Instruction: Can you repeat the items starting at the line containing "Open the Selvi Kılıçdaroğlu display name link" and ending at the line containing "pyautogui.click(x=129, y=331)", word for word?

[Word and element locating data]
------------------------
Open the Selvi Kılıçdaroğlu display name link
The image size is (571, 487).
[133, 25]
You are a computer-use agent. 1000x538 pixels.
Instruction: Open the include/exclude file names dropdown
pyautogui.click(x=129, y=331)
------------------------
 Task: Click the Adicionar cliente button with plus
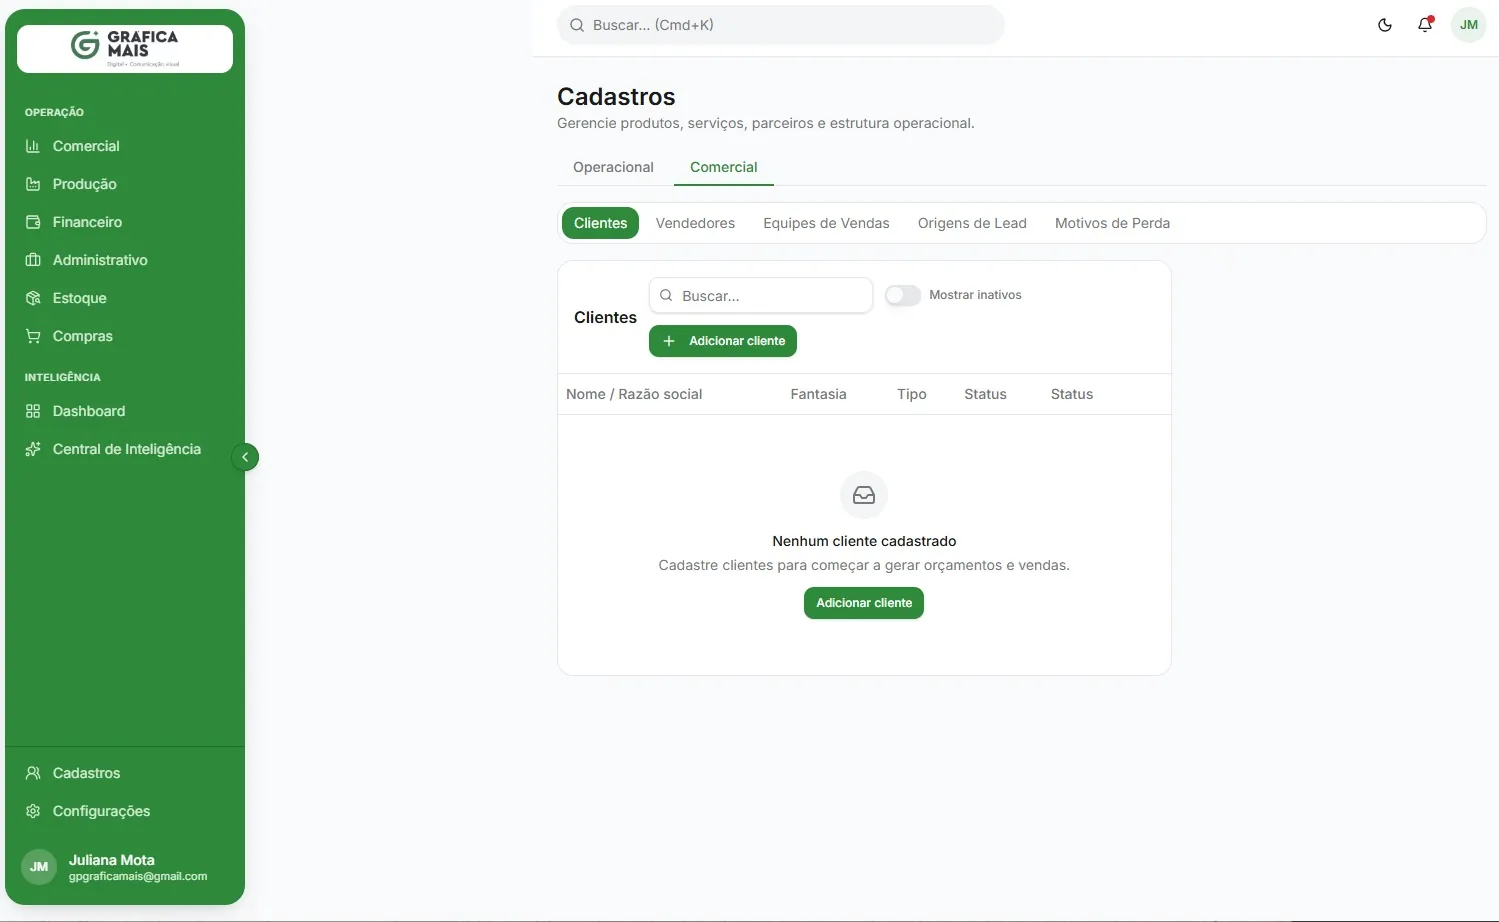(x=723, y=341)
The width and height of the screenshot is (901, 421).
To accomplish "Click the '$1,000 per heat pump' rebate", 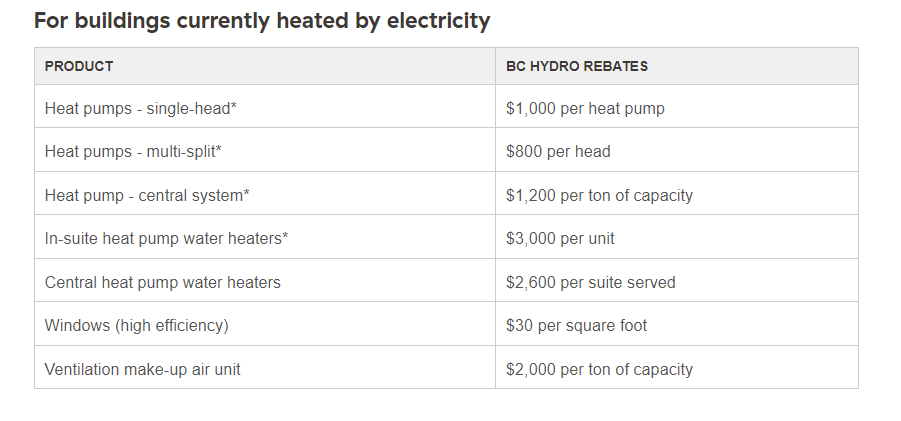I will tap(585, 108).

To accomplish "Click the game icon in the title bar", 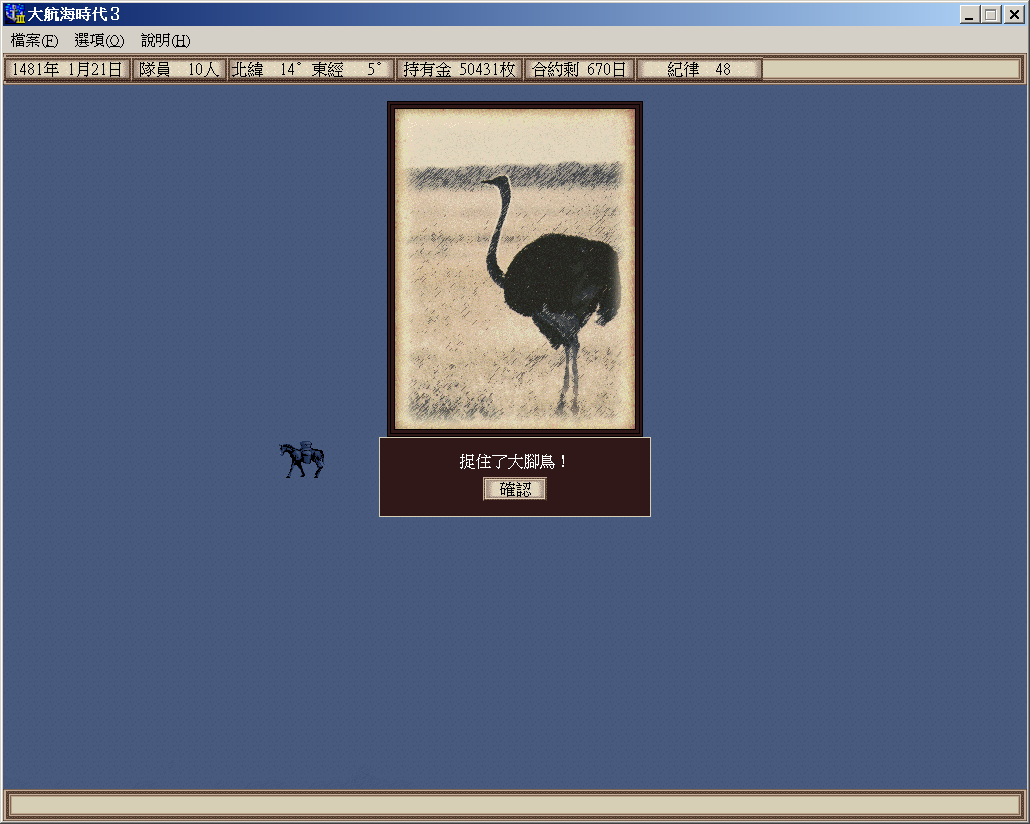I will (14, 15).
------------------------
Correct response:
Open the Selvi Kılıçdaroğlu display name link
The image size is (571, 487).
[133, 25]
You are a computer-use agent. 1000x538 pixels.
Instruction: Open the include/exclude file names dropdown
pyautogui.click(x=129, y=331)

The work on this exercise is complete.